Snežnik forests are richer for a new lynx, lynx Blisk is the tenth lynx released in Slovenia in the scope of the LIFE Lynx project.
Blisk, was brought from Romania in April and placed in an quarantine enclosure in the Snežnik area. During the adaptation period, he was cared for by hunters from the State Managed Hunting Ground Jelen, together with the veterinarian and members of the LIFE Lynx project team. The use of adaptation enclosure reduces the possibility of the lynx wandering far away from the release site and remaining out of contact with other lynxes from the Dinarides and SE-Alps.
Through genetic analyses, we discovered that Blisk is the father of Katalin, a lynx that was also released from the Snežnik enclosure and established its territory in the area of Menišija and the Rakitna plateau. Tomaž Skrbinšek from the Biotechnical Faculty explains: “When we introduce closely related lynxes, we do not get the same effect as if we introduced unrelated lynxes. The son gets half of his DNA from his father, so if we introduce both, we get a similar effect on the population as if we moved one and a half unrelated lynx. Of course, two individuals can have more offspring than one, which means more genes incorporated into our otherwise endangered population, so the effect even with such an introduction of a related animal is significant and important.”

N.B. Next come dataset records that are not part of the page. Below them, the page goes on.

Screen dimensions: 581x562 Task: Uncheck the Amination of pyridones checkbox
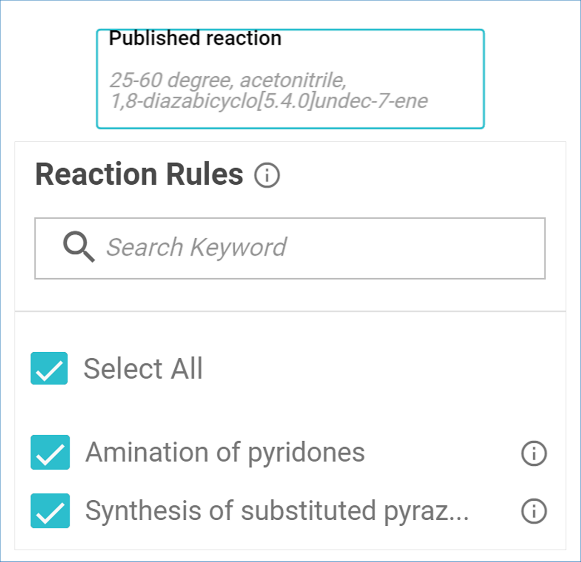click(x=50, y=453)
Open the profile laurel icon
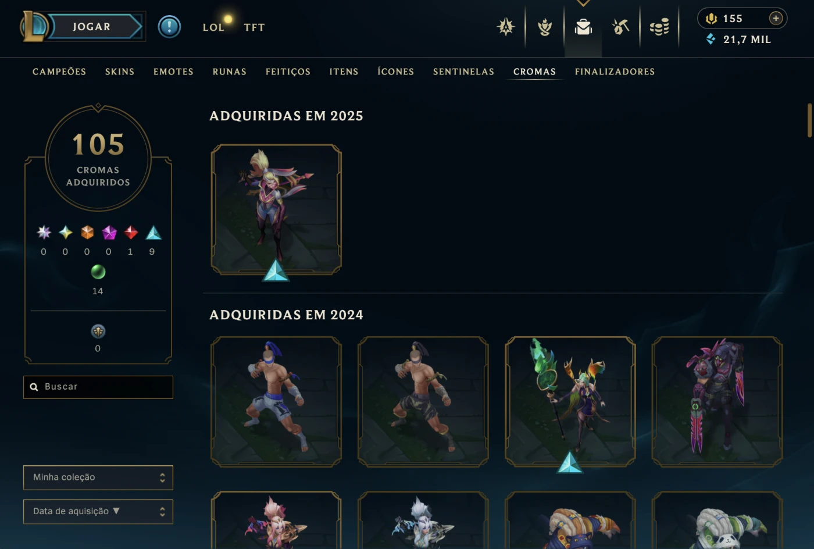Viewport: 814px width, 549px height. (x=545, y=27)
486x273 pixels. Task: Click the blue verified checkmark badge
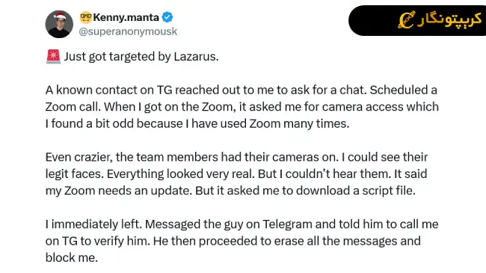(x=167, y=17)
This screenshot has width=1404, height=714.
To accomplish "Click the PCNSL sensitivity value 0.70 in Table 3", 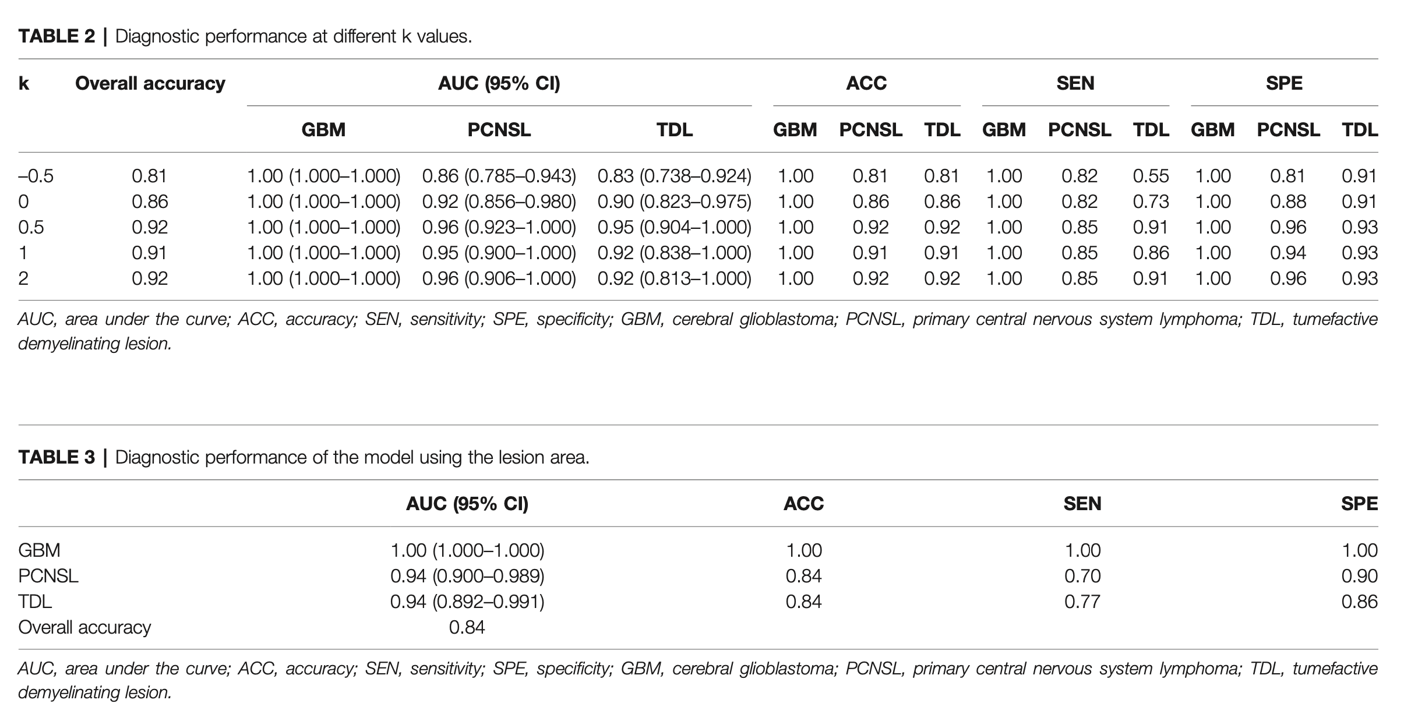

The LIFE Lynx project has so far released 14 lynxes into the wild; four in Croatia and ten in Slovenia. All reintroduced lynx are monitored with GPS telemetry collars to see how the lynxes are integrating into the population. Rok Černe, LIFE Lynx Project Manager at the Slovenian Forest Service, explains that “a lynx is included in the population when it establishes a territory in an area where females are also present, or when we confirm through genetic analyses that it has had offspring”. We found that five of the eight lynxes released in the Dinarides area in Slovenia and Croatia (Goru, Boris, Catalin, Alojzije and Emil) were successfully included into the Dinaric part of the population. Five lynxes released last year in the Alps are on a good path to join the population, as the territories of males and females in this area overlap.
The LIFE Lynx project is part of the LIFE financial mechanism, which is celebrating 30 years of driving the development of nature conservation in the European Union and Slovenia. LIFE is the largest European financial mechanism dedicated exclusively to environment protection, nature conservation, climate change mitigation and adaptation. Angelo Salsi, LIFE Programme Director: “The European Union has the largest network of protected areas (Natura 2000) in the world and through LIFE we are working to preserve the biodiversity of these areas and support the people who live here. Since 1992, the programme has co-financed thousands of projects on environmental protection, 60 of them in Slovenia.” Slovenian LIFE projects have also been awarded several prizes, and in 2020 the LIFE DINALP BEAR project, whose lead partner was the Slovenia Forest Service, won the Best LIFE Nature project award.